By: Rick Stein, Vice President, Fresh Foods, FMI
The farmer from down the street skillfully cultivating a lettuce patch, community field workers carefully inspecting the ripeness of strawberries and clean water from a local reservoir hydrating a nearby apple orchard – these are just some of the images conjured in the minds of grocery shoppers upon seeing the product claim, “locally grown.” Few other product claims can attest to having such a strong imaginative response, and it’s easy to see why. Shoppers view the “locally grown” distinction as more than a mere guarantee of freshness; rather, they see it as a convenient opportunity to contribute to the growth and prosperity of their community, state or nation. This powerful cognitive link can produce feelings of fulfillment and even pride upon purchase of locally grown produce.

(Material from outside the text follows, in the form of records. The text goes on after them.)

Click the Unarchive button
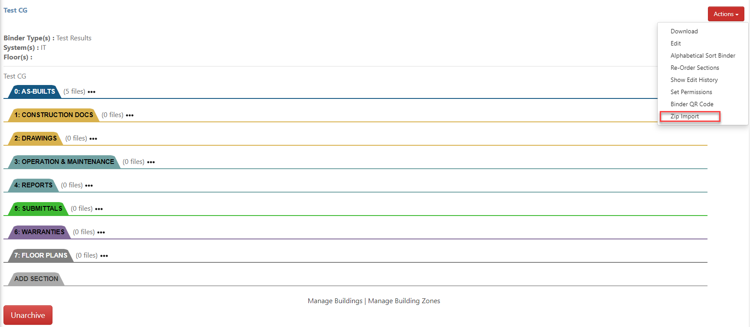 (28, 315)
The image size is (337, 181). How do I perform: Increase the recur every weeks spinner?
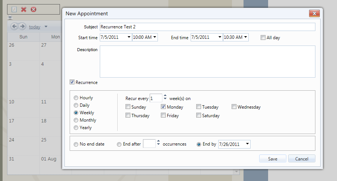(x=165, y=96)
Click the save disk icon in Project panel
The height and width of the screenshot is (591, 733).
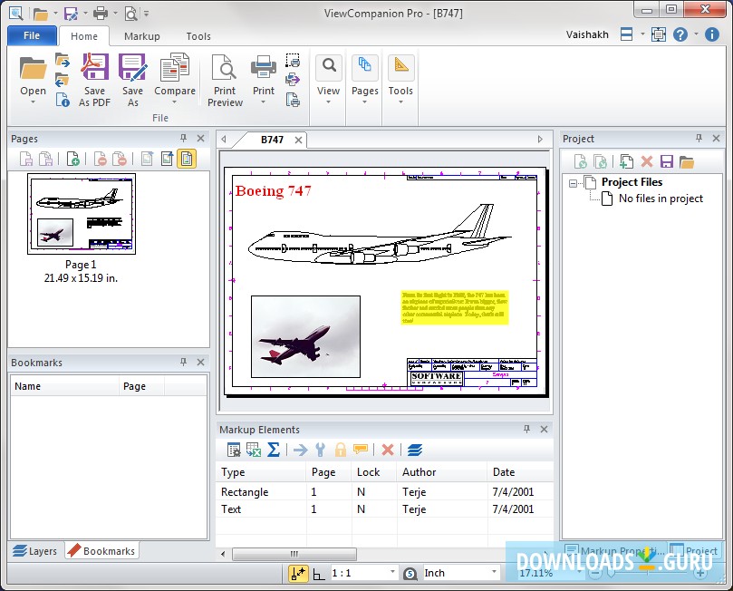[x=667, y=161]
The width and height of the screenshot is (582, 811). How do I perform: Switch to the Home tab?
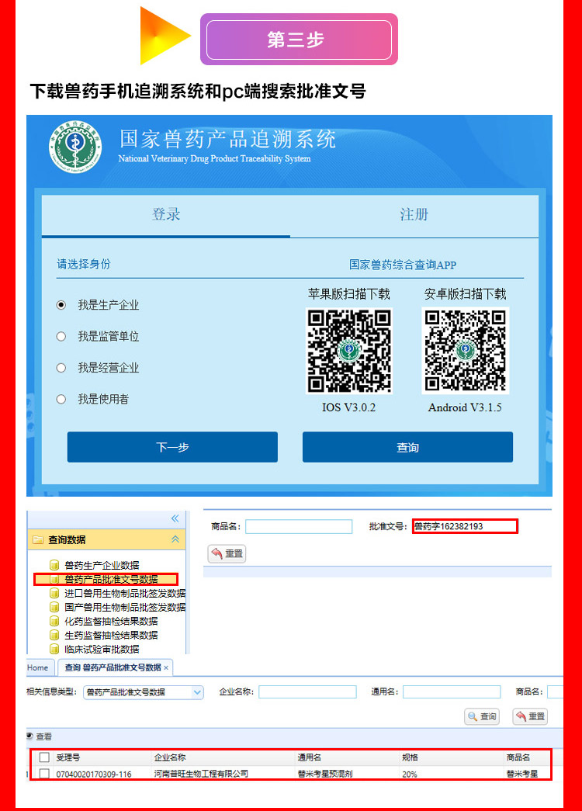tap(37, 667)
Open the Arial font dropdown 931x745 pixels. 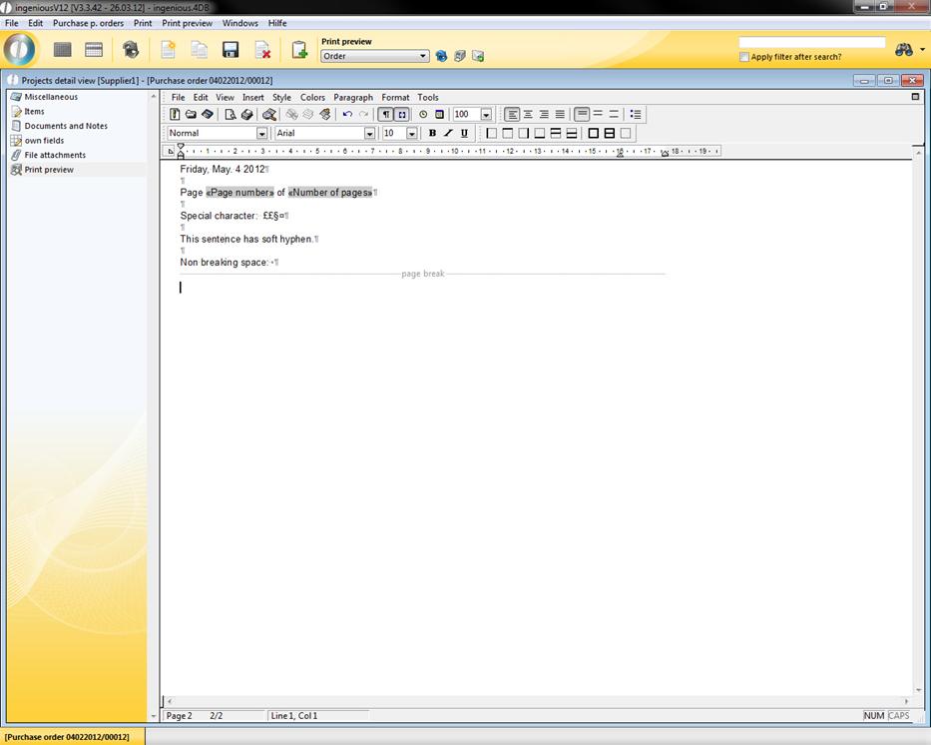369,134
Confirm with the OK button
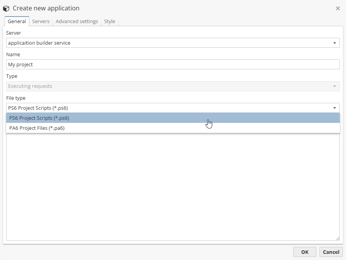Screen dimensions: 346x260 [x=305, y=252]
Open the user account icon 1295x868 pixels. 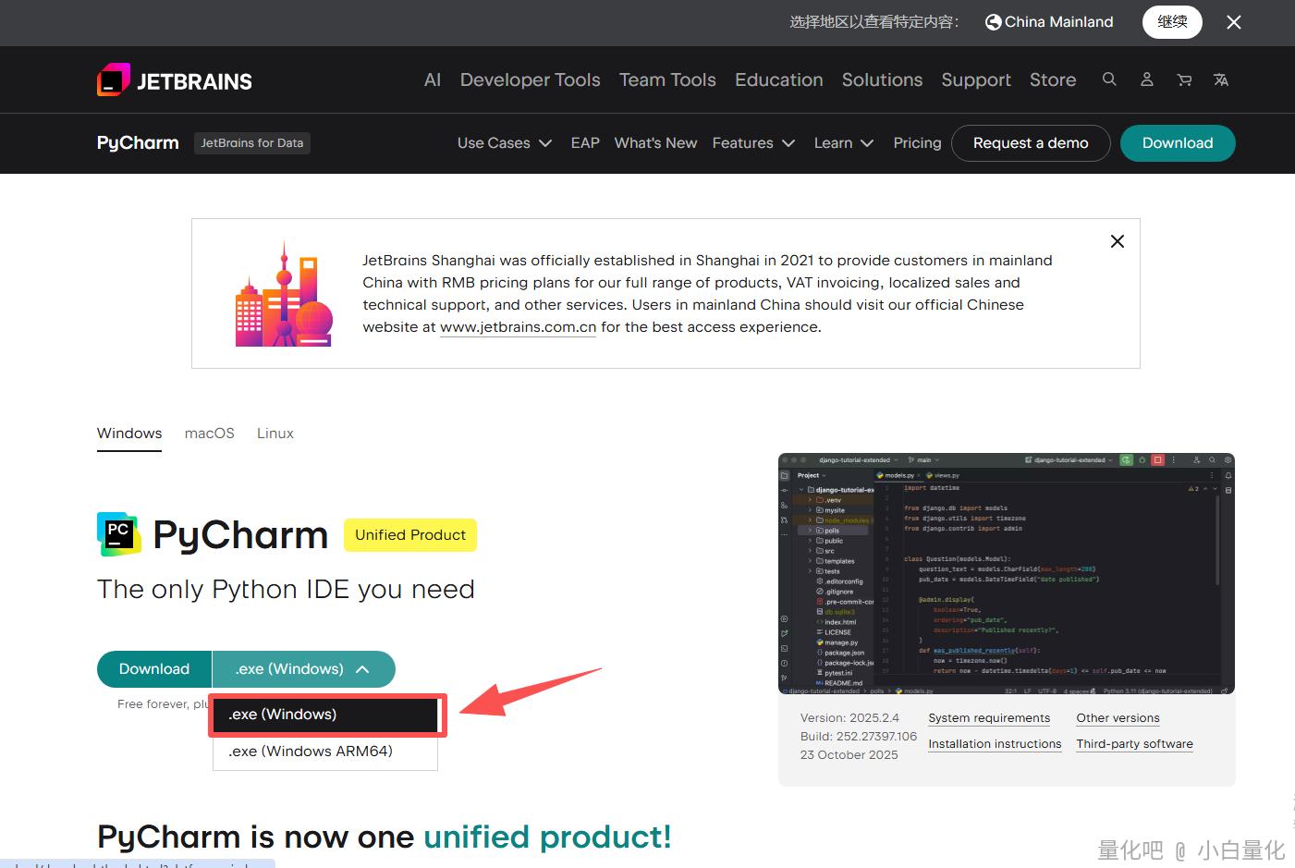point(1146,79)
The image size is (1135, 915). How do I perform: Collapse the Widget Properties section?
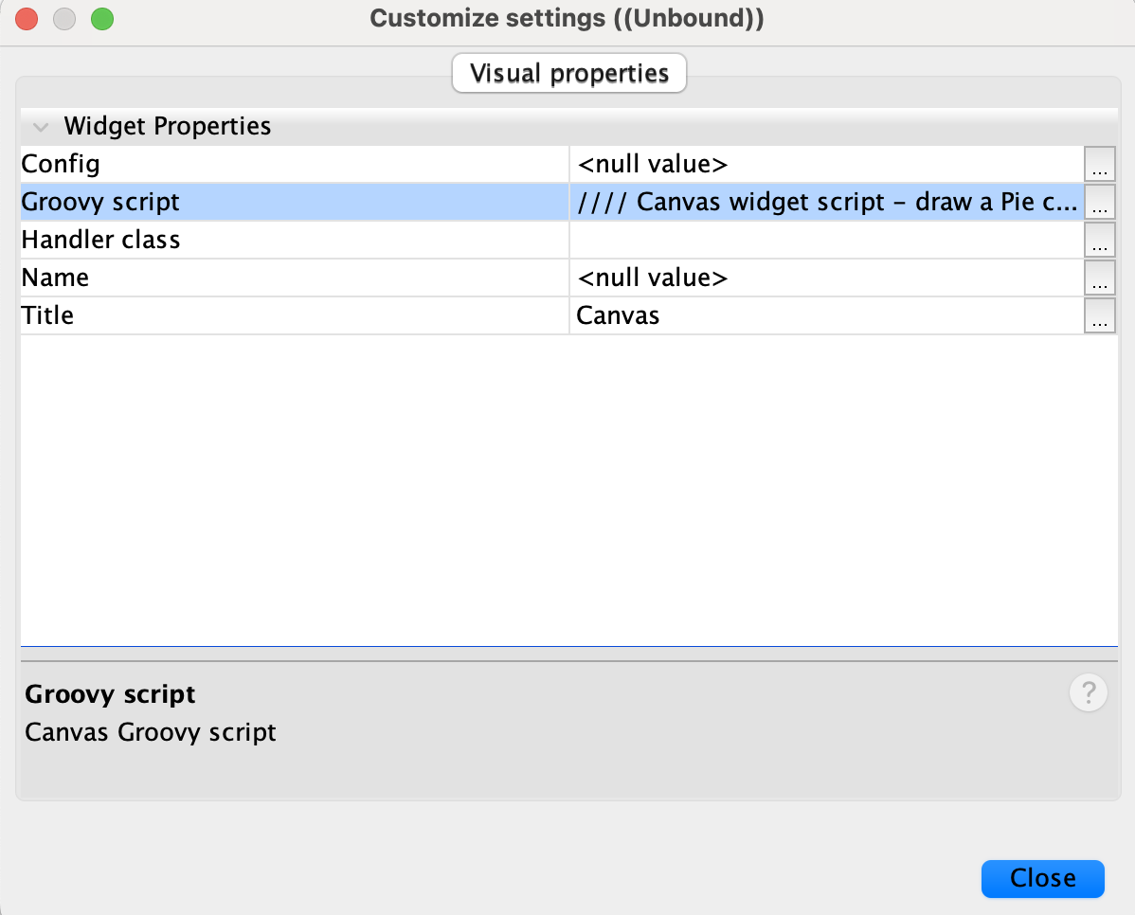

Therefore, it’s no surprise that “locally grown” is the most popular product claim in the produce aisle, with 56% of shoppers wanting to see more of it. When asked what attributes they would like to see their produce department carry more of, shoppers ranked “locally grown” as their top choice across generations: Gen Z (47%), Millennials (47%), Gen X (56%) and Baby Boomers (67%). Such enthusiasm from consumers warrants a closer look into what defines local produce and how that definition changes, depending on where you live.
Some retail banners have strict locally sourced definitions, posted across the store, indicating a specific mile radius, state lines or other. This highly influences the definition used by the shopper. Furthermore, shoppers located in large growing areas tend to respond differently from shoppers living in states with minimal local growing. Most consumers (30%) list state as their primary definition of “locally grown,” but beyond this data point, there is ample variation in consumer perception of the term. This flexibility enables food retailers to define “locally grown” as they see fit, so long as their definition is succinct and clearly communicated. However they are defined, “locally grown” programs are likely to have widespread buy-in across the population.
Consumer perception is also varied in regard to whether locally grown produce is or should be organic. According to FMI’s 2022 Power of Produce report, 45% believe local produce does not have to be organic, 27% are unsure, 19% believe all locally grown produce is organic and 9% answered that it depends on where they purchase it. As a result, food retailers are free to market their “locally grown” produce as either conventional or organic, further expanding the way these programs can be promoted.